Review: More muscular swag from Ground Level's Hero. The hook-heavy "Crushin" is like the work of Tiga, LFO and Rennie Pilgrem squeezed into one sweaty, rolling mess. "Whack Job" gets us even filthier with its choppy vocals, trappy snares and pit bull bass barks. "Once More Around The Yard" closes the show and does its best to clean the grime off us with its evangelistic pianos before the playful drop into a subverted EDM drum roll riff gets us all grubby again. Which, to be fair, is exactly how we like it.
Review: A trio of breakbeat treats from Ground Level's most consistent hero. "Celestial Bodies" offers a wry nod at the legacy of LFO thanks to its insistent waspy acid line and smouldering bass warps before dropping into a timeless synth hook and Stantons-style booty bass section. "Hula Hoop" is a much more stripped-back affair, allowing the bass to play the lead role as it builds from slimline and sinewy to a chubby walloper of unhealthy proportions. "Ghetto Stomp" brings us to a fitting climax. Dynamically built to offer more and more drama on every 16, let the robot voices and ricocheting tech shots lead you through every shade of dancefloor darkness.

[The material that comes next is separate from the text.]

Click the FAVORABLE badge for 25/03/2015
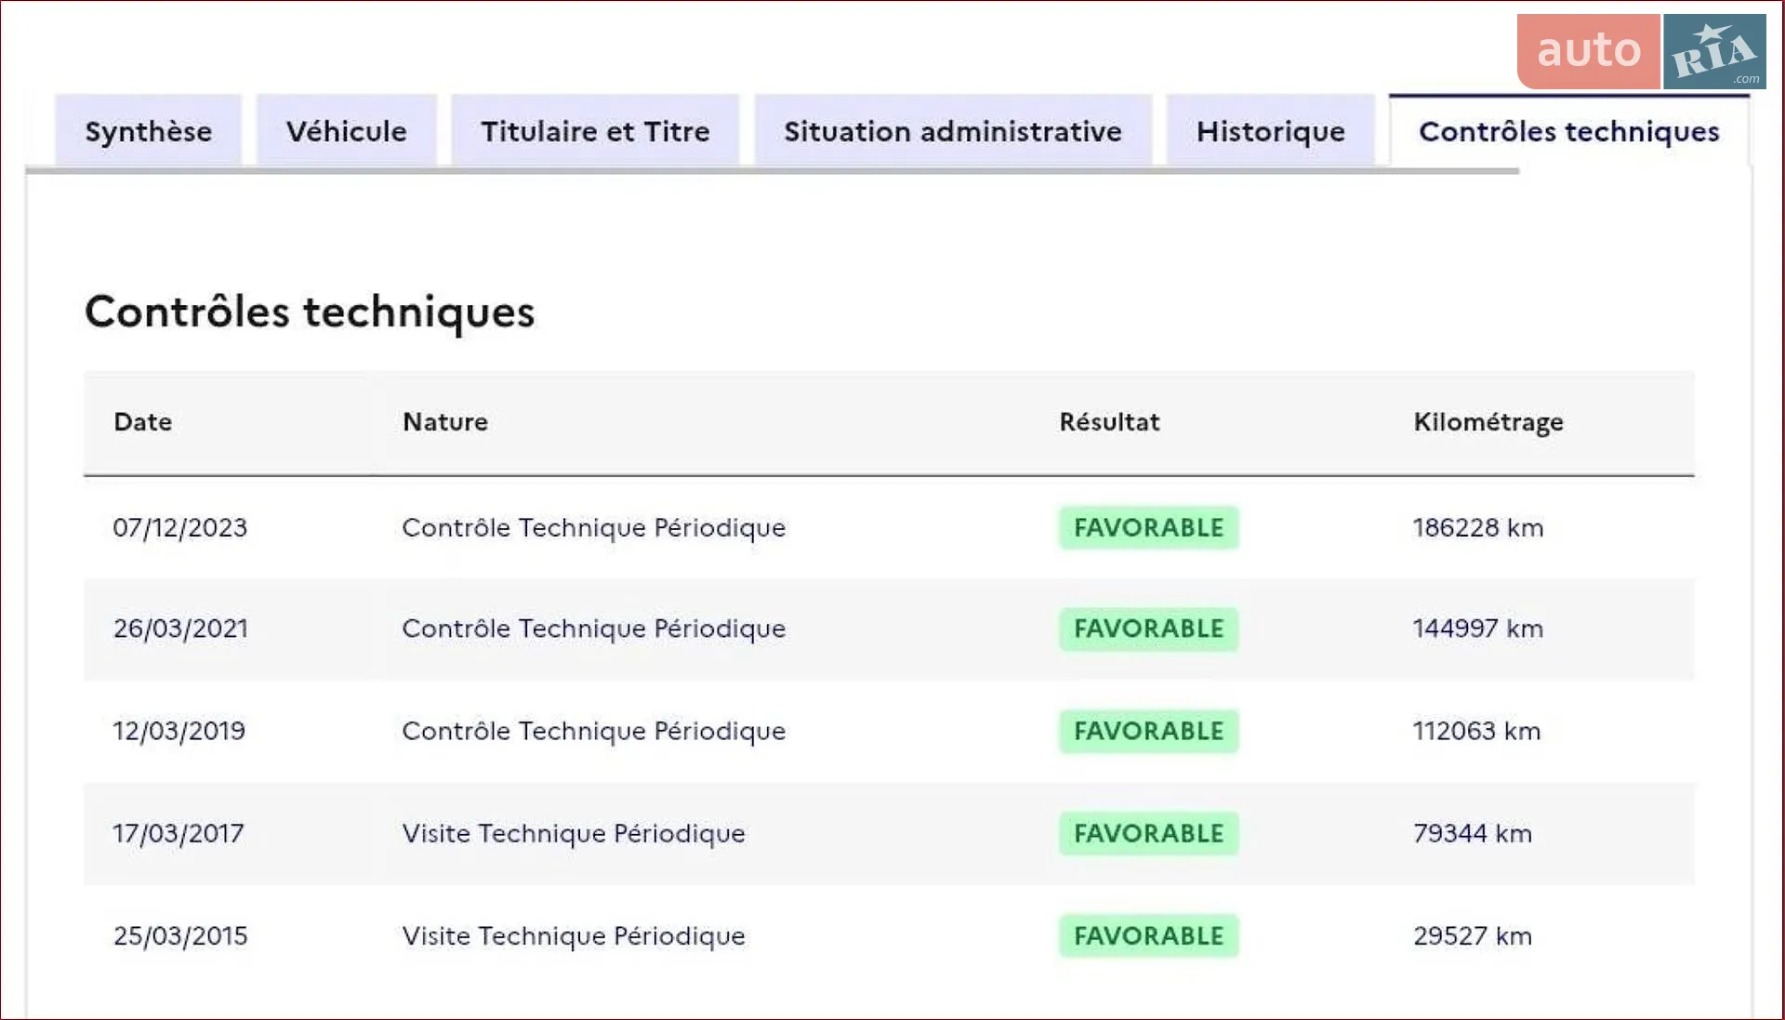Screen dimensions: 1785x1020 click(1149, 935)
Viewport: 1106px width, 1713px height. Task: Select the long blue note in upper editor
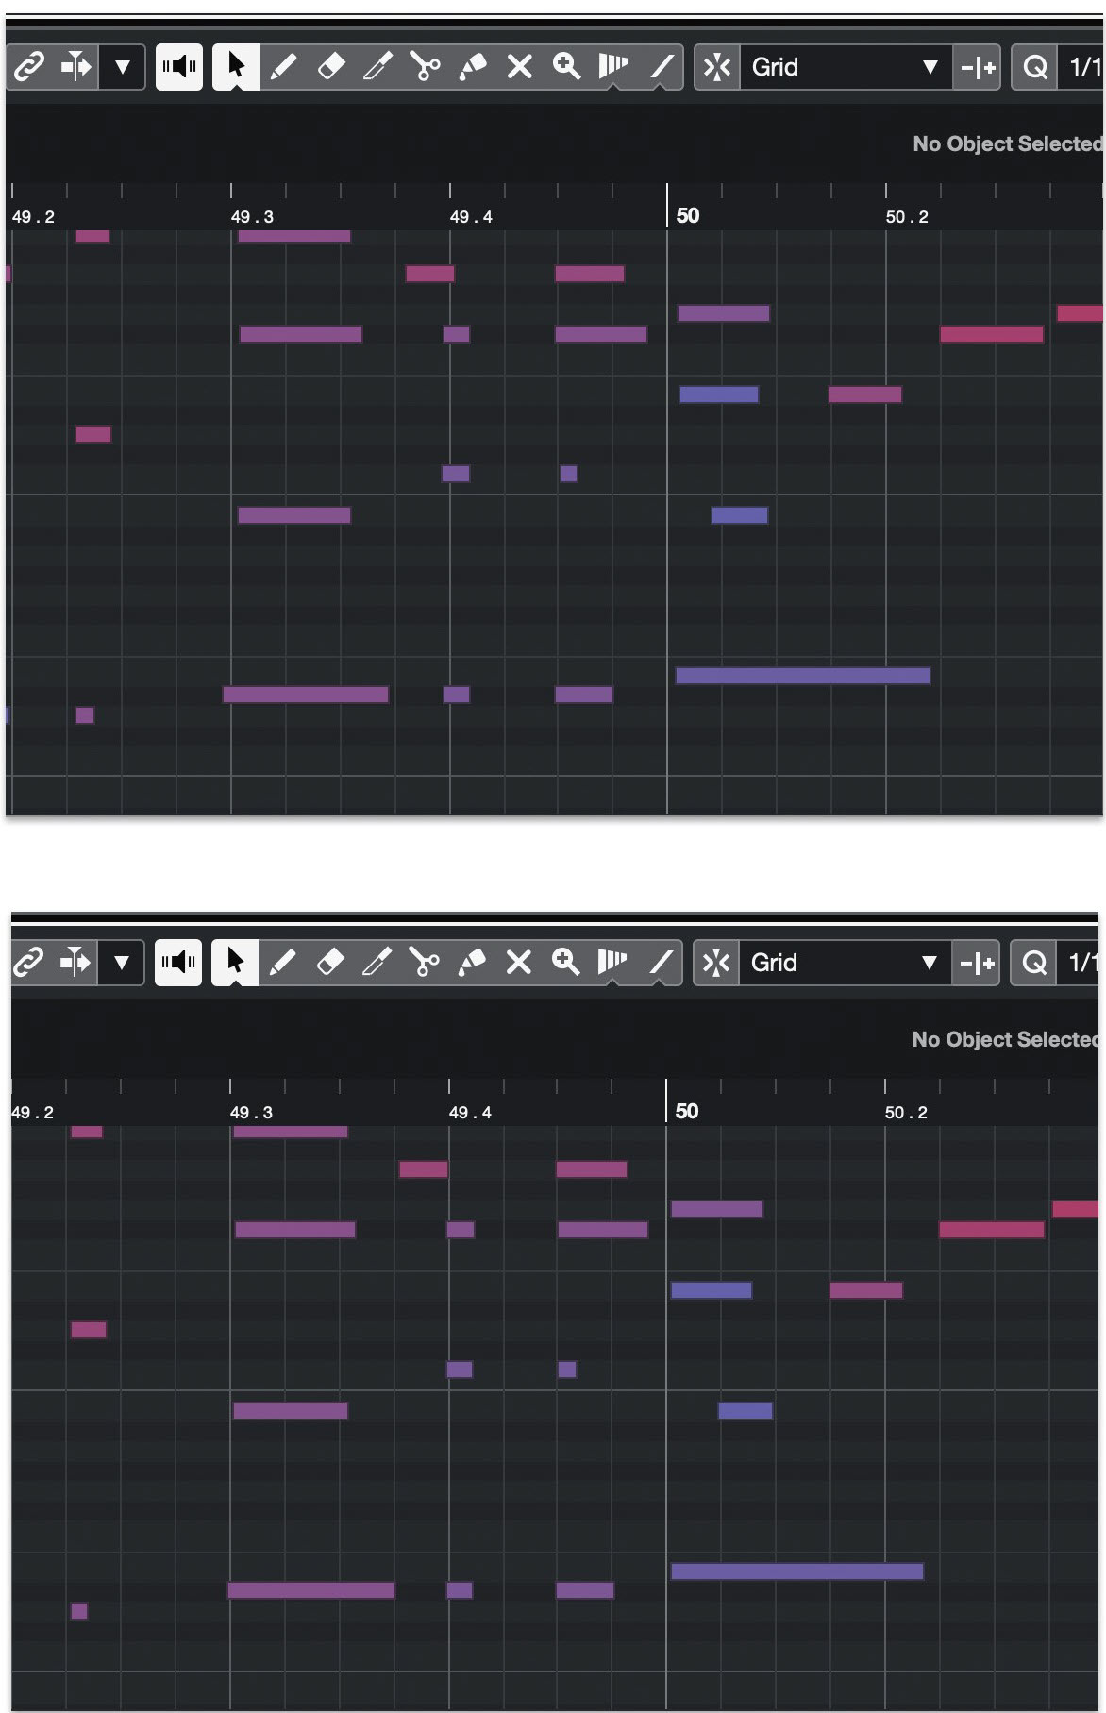[x=802, y=676]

Review: Superslam sonics from Ground Level veteran DJ Hero, each of these three cuts could power an electric car for well over 100,000 miles and still have charge left for more. "Candy Cruizin" is as sweet as it sounds; galvanised by rifling-like stabs that nod to the old school while remaining wholly futuristic, it's instant throw-down material. "Comfort Zone" takes a selection of big room (insistent riffs, razor-diced vocal stabs) and trap motifs (booming subs and naked kicks) and processes them through the breakbeat's industrial strength party machine. Finally we hit "Page 136" where we're instantly submersed in rich textures of mechanical gutter funk, lazer-reaching synths and alien screaming bass rips. Heavy.